William H. Chandlee (1865 – May 9, 1954) was an American painter and illustrator who worked in Washington, D.C. He was the art manager of The Evening Star for 20 years.

== Career ==
Chandlee was born in Washington D. C. in 1865. In 1887, he exhibited his portrait of Li Hongzhang at an exhibition of the Water Color Club by the Society of Washington Artists. At this exhibition, he also exhibited a black and white sketch titled the Mountain Road that included a local subject. "tumble-down shanties" and the dome of the United States Capitol. Chandlee was the illustrator of the book Now-A-Day Poems (1900) by Philander Chase Johnson. As of 1913, Chandlee was the director of the Chandlee Washington School of Illustrating. In 1922, he was the director of the Washington School of Art. He was the art manager of The Evening Star for 20 years.

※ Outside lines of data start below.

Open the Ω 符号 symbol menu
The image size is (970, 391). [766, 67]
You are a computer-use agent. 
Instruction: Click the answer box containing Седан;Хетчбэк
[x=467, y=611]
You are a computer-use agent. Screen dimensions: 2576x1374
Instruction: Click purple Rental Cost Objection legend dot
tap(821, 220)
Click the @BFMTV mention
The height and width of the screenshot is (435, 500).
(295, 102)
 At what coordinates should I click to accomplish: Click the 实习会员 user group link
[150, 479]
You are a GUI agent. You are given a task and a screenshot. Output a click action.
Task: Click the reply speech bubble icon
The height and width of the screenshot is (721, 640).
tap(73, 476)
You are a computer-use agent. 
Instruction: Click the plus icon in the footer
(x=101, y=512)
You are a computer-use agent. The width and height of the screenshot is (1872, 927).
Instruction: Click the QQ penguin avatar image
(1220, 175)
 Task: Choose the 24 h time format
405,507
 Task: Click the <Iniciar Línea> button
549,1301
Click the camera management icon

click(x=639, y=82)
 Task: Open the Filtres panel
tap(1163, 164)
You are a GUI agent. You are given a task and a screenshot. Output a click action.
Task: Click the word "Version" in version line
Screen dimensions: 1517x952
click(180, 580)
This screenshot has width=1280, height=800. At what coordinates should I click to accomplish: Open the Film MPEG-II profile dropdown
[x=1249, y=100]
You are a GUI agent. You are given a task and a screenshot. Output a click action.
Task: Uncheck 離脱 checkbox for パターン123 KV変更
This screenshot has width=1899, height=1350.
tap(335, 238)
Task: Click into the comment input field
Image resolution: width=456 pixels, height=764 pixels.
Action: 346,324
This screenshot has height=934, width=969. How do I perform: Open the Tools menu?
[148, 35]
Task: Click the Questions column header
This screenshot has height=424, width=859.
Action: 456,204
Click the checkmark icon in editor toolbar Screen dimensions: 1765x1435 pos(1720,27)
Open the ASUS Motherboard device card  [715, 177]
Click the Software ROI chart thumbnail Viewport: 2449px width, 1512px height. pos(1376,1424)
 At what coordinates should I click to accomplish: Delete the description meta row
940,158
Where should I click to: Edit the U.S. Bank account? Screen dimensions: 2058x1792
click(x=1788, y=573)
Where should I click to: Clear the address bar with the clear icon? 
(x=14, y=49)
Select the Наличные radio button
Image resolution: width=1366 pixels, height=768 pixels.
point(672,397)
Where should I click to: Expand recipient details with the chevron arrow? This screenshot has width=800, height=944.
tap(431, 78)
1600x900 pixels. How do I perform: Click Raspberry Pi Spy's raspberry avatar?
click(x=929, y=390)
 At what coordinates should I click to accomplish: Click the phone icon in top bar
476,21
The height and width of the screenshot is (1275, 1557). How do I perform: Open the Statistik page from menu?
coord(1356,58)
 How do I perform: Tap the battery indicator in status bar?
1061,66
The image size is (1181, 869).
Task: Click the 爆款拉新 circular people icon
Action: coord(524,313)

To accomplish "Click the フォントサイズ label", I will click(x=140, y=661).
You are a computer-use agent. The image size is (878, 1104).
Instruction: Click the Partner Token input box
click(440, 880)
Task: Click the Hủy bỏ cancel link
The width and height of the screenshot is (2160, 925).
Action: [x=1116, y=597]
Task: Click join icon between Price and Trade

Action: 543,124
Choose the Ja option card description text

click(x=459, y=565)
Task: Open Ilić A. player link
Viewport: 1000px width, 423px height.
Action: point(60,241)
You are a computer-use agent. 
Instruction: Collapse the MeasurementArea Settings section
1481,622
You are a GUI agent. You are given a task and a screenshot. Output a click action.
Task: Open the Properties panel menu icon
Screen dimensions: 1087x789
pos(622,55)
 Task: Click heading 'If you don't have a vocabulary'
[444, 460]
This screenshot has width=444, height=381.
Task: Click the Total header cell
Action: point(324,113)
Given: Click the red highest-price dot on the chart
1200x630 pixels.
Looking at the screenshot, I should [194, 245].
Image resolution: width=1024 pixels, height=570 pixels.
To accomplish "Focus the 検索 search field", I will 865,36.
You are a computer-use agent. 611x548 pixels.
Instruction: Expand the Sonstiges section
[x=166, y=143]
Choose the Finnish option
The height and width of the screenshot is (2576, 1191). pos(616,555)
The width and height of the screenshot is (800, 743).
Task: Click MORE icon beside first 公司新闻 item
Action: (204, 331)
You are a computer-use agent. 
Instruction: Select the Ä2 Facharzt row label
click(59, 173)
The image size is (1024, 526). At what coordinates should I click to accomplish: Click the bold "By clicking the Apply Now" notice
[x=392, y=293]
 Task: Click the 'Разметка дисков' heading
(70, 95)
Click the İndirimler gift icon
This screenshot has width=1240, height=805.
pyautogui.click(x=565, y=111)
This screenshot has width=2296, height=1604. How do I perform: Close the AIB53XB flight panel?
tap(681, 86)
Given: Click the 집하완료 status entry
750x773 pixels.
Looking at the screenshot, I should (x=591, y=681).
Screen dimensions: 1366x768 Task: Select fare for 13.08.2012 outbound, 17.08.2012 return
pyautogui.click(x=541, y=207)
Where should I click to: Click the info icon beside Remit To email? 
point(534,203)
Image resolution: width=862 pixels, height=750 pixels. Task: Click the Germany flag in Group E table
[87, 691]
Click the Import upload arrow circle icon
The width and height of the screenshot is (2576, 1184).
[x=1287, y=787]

Chandlee was published in Pearson's Magazine in:

- December 1904: The American House of Lords by David S. Barry
- January 1906: The Power of the Press by David S. Barry
- Taught at the Washington School of Art 1923-26
- Author and Illustrator of 1936 book "Mother Goose in Washington: A Story of Old King Dole and His Humpty Dumpty Court."

== Personal life ==
Chandlee was married and had at least one daughter. He died in Washington on May 9, 1954 at the age of 89.